━━━━━ Record set

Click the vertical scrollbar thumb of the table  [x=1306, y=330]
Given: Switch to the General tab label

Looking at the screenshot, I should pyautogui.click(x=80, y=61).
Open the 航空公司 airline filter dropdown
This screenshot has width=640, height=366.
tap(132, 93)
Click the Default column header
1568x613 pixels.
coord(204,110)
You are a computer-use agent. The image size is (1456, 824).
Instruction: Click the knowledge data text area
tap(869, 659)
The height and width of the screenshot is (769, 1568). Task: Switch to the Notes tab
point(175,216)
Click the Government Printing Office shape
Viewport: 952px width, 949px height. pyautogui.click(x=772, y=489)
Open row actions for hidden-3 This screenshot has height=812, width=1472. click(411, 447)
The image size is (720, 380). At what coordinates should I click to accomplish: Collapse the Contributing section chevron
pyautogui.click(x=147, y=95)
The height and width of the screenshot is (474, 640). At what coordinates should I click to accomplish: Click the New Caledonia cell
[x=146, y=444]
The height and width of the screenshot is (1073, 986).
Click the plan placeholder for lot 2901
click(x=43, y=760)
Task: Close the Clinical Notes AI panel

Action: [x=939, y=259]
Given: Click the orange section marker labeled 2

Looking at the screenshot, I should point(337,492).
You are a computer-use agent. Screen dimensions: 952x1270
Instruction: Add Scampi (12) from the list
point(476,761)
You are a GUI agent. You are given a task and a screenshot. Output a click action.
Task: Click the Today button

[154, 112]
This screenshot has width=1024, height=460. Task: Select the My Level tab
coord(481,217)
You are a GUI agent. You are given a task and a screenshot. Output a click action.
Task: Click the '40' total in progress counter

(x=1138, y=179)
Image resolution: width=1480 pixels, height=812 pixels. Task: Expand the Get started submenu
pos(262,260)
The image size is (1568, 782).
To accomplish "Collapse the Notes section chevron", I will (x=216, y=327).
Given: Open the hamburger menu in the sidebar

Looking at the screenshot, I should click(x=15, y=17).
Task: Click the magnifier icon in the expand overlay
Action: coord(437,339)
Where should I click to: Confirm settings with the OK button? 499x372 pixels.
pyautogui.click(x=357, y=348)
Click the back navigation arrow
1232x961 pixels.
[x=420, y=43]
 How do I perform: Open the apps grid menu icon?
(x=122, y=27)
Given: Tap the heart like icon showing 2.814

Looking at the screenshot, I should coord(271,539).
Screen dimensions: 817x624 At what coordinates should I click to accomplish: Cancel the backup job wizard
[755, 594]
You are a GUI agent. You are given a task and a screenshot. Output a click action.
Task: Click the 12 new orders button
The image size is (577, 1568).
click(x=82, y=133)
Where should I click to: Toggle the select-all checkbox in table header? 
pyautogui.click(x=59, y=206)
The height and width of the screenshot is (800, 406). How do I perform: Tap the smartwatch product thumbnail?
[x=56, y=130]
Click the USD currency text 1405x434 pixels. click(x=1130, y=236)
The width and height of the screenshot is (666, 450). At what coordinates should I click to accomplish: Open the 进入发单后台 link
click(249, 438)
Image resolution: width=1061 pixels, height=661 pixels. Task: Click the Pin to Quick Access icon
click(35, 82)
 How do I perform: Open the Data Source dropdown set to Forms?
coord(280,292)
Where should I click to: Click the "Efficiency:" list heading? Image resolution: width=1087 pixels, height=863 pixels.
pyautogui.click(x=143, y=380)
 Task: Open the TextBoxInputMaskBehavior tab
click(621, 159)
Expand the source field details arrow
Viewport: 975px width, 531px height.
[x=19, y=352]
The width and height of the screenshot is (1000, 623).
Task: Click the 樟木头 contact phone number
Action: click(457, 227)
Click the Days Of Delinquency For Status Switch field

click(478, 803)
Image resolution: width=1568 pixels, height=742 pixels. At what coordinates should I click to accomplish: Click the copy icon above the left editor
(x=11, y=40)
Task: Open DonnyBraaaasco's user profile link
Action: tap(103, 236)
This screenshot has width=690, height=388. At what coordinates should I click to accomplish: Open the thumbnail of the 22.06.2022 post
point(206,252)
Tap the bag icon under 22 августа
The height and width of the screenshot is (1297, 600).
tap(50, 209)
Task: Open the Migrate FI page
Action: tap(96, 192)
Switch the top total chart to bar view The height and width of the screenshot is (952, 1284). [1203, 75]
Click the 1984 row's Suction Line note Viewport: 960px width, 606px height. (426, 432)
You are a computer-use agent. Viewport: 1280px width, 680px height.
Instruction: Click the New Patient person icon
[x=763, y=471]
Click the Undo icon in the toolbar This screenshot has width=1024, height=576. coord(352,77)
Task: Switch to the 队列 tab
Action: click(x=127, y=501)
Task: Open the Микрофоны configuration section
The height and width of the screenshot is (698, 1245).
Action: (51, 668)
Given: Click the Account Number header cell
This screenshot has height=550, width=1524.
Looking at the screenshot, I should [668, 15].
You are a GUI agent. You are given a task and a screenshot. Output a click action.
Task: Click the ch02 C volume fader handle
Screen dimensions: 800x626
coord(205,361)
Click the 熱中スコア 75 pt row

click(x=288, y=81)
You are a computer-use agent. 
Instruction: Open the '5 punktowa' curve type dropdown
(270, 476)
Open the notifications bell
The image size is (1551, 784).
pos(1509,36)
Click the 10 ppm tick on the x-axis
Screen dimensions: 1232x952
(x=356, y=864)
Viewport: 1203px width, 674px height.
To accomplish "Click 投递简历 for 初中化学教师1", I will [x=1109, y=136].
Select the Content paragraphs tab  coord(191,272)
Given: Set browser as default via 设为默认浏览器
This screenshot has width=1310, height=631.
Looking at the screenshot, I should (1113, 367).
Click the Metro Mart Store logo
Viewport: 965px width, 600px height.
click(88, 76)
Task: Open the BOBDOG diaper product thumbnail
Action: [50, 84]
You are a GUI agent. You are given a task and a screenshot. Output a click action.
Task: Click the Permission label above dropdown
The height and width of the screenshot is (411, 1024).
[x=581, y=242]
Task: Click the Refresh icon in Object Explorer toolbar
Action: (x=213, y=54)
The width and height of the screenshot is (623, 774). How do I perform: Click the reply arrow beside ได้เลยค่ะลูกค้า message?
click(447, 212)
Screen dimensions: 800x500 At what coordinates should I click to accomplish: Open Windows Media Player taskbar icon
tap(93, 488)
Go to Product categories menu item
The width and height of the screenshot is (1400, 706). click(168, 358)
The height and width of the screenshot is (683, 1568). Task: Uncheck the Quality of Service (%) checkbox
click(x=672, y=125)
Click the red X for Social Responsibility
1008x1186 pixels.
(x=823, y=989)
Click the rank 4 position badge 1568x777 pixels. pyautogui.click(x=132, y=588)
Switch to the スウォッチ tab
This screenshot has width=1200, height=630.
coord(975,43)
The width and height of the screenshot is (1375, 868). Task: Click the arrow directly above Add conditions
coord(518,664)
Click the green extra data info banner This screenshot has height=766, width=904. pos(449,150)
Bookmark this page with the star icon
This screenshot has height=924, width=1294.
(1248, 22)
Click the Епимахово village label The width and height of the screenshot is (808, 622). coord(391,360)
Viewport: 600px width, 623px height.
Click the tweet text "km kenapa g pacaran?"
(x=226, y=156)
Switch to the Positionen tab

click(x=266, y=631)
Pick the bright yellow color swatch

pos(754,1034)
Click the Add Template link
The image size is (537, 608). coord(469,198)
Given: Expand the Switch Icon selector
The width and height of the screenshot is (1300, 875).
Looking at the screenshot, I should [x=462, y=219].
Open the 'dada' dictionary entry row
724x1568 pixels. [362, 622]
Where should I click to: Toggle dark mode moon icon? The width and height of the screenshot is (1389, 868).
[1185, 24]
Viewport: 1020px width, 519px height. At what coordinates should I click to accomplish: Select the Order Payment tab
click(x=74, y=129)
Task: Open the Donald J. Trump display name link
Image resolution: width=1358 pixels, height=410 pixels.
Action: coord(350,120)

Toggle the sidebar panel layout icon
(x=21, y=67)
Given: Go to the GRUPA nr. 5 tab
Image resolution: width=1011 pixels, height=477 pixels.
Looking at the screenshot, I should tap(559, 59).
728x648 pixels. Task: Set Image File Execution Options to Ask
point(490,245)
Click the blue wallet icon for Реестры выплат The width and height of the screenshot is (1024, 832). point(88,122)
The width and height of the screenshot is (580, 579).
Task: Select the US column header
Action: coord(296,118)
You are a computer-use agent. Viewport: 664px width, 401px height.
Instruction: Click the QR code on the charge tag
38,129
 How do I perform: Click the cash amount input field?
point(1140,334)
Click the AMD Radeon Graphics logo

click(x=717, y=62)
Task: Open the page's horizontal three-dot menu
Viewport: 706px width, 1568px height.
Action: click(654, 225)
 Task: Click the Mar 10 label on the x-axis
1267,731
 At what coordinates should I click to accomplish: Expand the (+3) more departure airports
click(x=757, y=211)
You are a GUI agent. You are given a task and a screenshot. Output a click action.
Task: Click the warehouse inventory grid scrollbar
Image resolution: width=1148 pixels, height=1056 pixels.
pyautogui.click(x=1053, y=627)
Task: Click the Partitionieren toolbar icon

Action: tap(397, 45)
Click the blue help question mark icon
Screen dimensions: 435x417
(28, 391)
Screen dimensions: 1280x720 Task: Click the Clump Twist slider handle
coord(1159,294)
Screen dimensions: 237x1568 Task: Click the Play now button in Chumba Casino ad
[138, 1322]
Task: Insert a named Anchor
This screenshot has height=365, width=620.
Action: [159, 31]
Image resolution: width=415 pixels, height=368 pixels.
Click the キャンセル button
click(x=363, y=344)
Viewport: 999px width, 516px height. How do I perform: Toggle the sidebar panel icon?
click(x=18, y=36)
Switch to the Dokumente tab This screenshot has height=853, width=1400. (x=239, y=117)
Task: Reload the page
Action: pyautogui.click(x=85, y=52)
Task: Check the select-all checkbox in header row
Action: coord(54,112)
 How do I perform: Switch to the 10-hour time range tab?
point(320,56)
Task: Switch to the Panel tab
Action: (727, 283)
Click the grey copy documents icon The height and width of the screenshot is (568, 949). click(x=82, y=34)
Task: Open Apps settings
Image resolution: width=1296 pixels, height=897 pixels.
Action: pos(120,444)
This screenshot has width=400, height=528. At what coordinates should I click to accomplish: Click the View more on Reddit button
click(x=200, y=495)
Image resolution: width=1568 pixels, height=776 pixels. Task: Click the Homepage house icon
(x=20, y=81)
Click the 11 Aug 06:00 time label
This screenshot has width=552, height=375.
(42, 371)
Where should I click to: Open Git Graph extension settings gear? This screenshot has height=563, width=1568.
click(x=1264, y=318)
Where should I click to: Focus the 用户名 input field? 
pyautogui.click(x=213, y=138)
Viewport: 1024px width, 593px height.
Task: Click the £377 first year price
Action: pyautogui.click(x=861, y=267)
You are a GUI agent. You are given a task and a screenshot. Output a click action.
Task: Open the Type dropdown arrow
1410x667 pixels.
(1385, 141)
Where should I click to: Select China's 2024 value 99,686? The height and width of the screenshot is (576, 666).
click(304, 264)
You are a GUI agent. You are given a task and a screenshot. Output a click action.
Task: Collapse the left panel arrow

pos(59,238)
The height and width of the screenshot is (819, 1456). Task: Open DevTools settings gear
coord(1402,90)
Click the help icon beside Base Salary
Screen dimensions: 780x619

━━━━━━━━━━

Directions for this task – Go to the line with "The height and width of the screenshot is (769, 1568)." in the entries above and repeat every line from there through the line with "The image size is (1568, 782).", exactly and with no other text.

Exercise solution –
The height and width of the screenshot is (769, 1568). Task: Switch to the Notes tab
point(175,216)
Click the Government Printing Office shape
Viewport: 952px width, 949px height. pyautogui.click(x=772, y=489)
Open row actions for hidden-3 This screenshot has height=812, width=1472. click(411, 447)
The image size is (720, 380). At what coordinates should I click to accomplish: Collapse the Contributing section chevron
pyautogui.click(x=147, y=95)
The height and width of the screenshot is (474, 640). At what coordinates should I click to accomplish: Click the New Caledonia cell
[x=146, y=444]
The height and width of the screenshot is (1073, 986).
Click the plan placeholder for lot 2901
click(x=43, y=760)
Task: Close the Clinical Notes AI panel

Action: [x=939, y=259]
Given: Click the orange section marker labeled 2

Looking at the screenshot, I should point(337,492).
You are a computer-use agent. Screen dimensions: 952x1270
Instruction: Add Scampi (12) from the list
point(476,761)
You are a GUI agent. You are given a task and a screenshot. Output a click action.
Task: Click the Today button

[154, 112]
This screenshot has width=1024, height=460. Task: Select the My Level tab
coord(481,217)
You are a GUI agent. You are given a task and a screenshot. Output a click action.
Task: Click the '40' total in progress counter

(x=1138, y=179)
Image resolution: width=1480 pixels, height=812 pixels. Task: Expand the Get started submenu
pos(262,260)
The image size is (1568, 782).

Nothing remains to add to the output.